* [What needs to be done] Lines containing the word "will" are to be copied from the data below.
[Data provided — start]
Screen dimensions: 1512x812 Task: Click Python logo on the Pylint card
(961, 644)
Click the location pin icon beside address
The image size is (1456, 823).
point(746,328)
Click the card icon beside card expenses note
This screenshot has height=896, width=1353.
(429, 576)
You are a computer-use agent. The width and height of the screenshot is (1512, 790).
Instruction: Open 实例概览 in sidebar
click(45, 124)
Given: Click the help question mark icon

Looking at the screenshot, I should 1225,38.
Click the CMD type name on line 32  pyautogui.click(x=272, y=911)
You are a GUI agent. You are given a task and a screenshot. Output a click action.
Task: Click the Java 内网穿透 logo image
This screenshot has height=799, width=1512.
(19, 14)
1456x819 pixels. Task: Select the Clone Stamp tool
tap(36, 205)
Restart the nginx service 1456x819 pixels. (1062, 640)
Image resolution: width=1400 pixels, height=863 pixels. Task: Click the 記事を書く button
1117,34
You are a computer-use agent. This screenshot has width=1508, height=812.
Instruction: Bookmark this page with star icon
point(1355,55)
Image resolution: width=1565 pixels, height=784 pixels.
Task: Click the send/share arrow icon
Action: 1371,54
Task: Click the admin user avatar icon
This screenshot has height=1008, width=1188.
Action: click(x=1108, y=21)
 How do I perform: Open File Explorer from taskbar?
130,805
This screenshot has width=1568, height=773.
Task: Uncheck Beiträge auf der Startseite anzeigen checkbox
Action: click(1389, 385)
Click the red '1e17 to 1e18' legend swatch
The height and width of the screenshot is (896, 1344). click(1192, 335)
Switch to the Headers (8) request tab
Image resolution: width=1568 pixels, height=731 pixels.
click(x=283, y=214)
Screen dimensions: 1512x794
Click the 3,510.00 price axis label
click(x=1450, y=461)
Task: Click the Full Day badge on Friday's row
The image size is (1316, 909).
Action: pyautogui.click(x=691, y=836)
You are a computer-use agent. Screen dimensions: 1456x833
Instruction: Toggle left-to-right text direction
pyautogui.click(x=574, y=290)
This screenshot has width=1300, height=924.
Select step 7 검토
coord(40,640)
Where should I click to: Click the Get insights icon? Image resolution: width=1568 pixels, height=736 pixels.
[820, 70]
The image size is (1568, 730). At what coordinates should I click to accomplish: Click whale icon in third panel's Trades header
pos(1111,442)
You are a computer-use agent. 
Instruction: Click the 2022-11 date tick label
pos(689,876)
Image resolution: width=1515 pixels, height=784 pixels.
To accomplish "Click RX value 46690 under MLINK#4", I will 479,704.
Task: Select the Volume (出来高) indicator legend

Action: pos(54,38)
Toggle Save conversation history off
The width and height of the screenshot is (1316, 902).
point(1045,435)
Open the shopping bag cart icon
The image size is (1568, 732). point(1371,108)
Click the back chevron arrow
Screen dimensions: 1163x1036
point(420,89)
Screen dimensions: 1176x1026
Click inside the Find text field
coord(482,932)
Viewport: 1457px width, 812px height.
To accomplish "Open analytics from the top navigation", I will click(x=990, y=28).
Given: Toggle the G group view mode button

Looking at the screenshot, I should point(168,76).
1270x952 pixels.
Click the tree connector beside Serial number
[Data provided — finish]
* [Your response]
To accomplish "Click RX value 46690 under MLINK#4", I will 479,704.
To accomplish "Open analytics from the top navigation", I will click(x=990, y=28).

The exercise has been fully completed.